Items listed in a dataset

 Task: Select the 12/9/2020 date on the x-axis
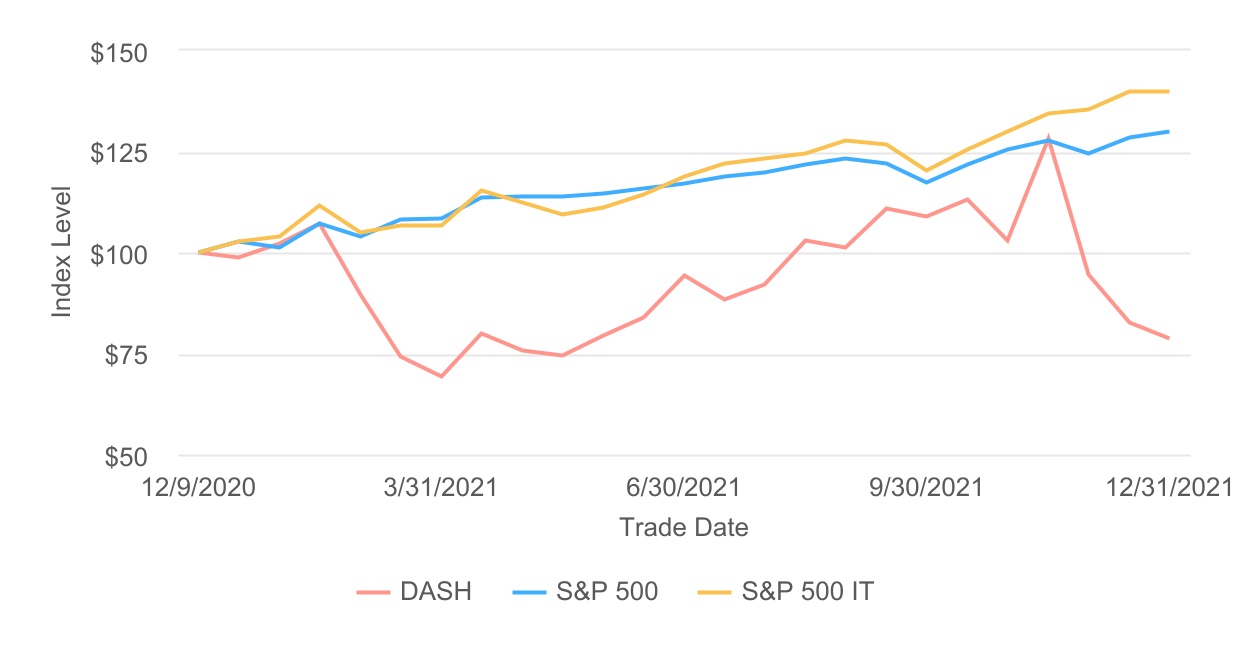tap(200, 487)
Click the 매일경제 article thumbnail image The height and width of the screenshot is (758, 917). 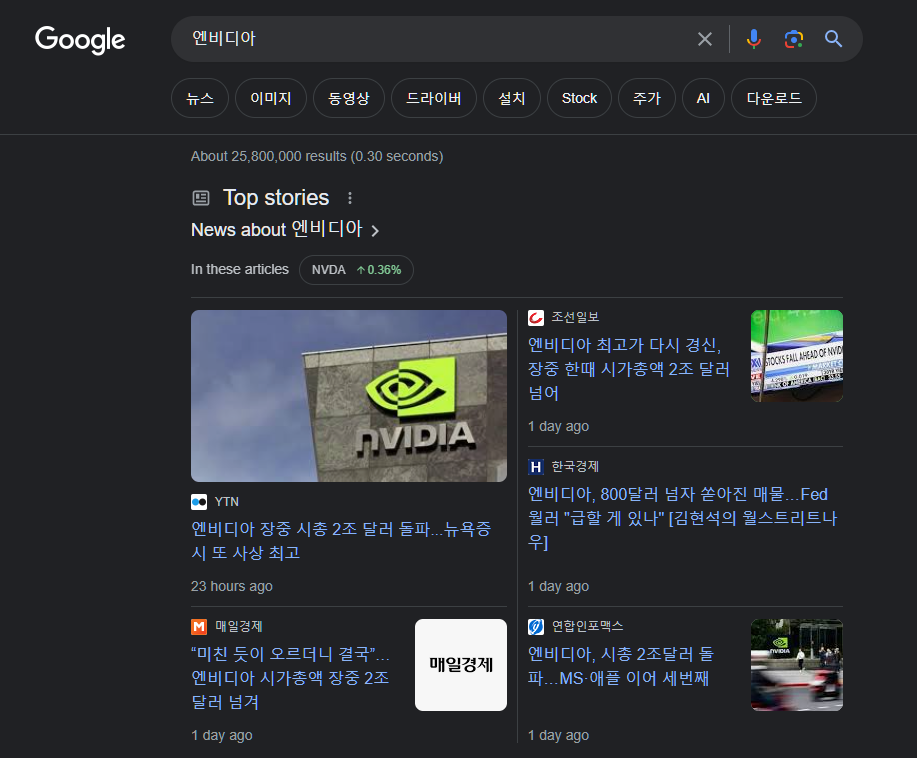coord(461,665)
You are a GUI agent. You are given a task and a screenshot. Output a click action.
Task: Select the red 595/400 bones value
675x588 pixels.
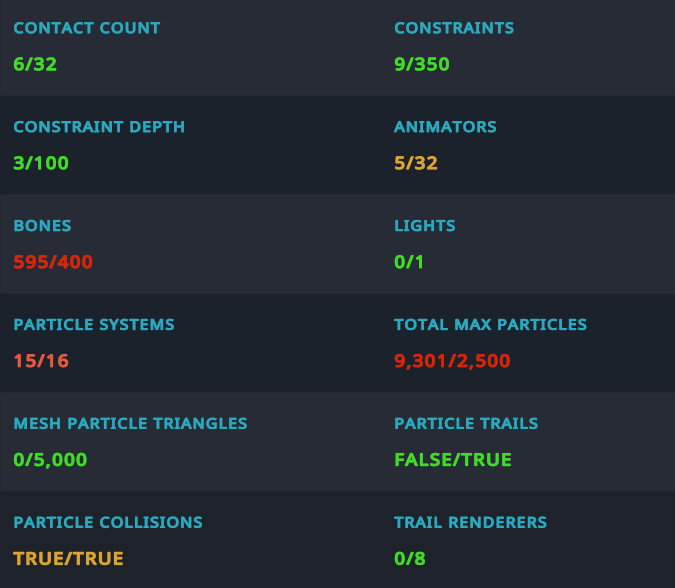pos(53,262)
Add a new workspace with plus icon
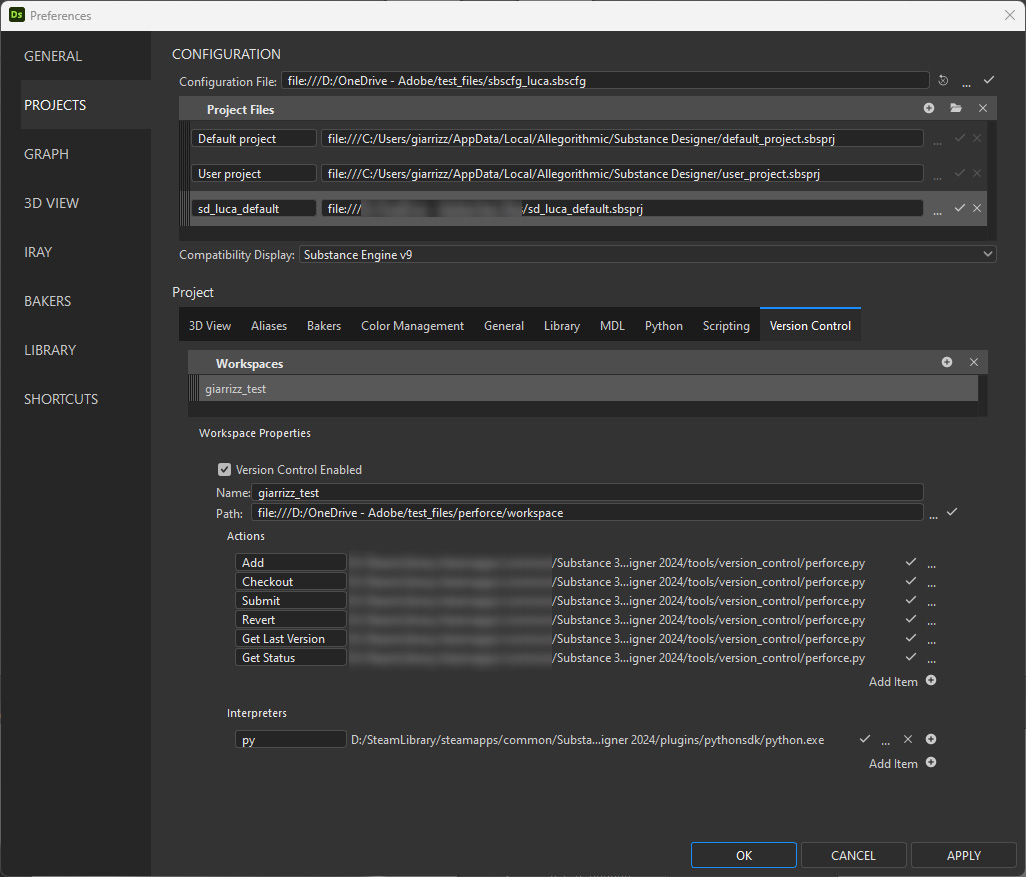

◆ Prompt
Output only the lines running from the line with "675x588 pixels." through the last line of the entries above, inclusive, with pictures excluded.

◆ Answer section
675x588 pixels.
pos(53,262)
Add a new workspace with plus icon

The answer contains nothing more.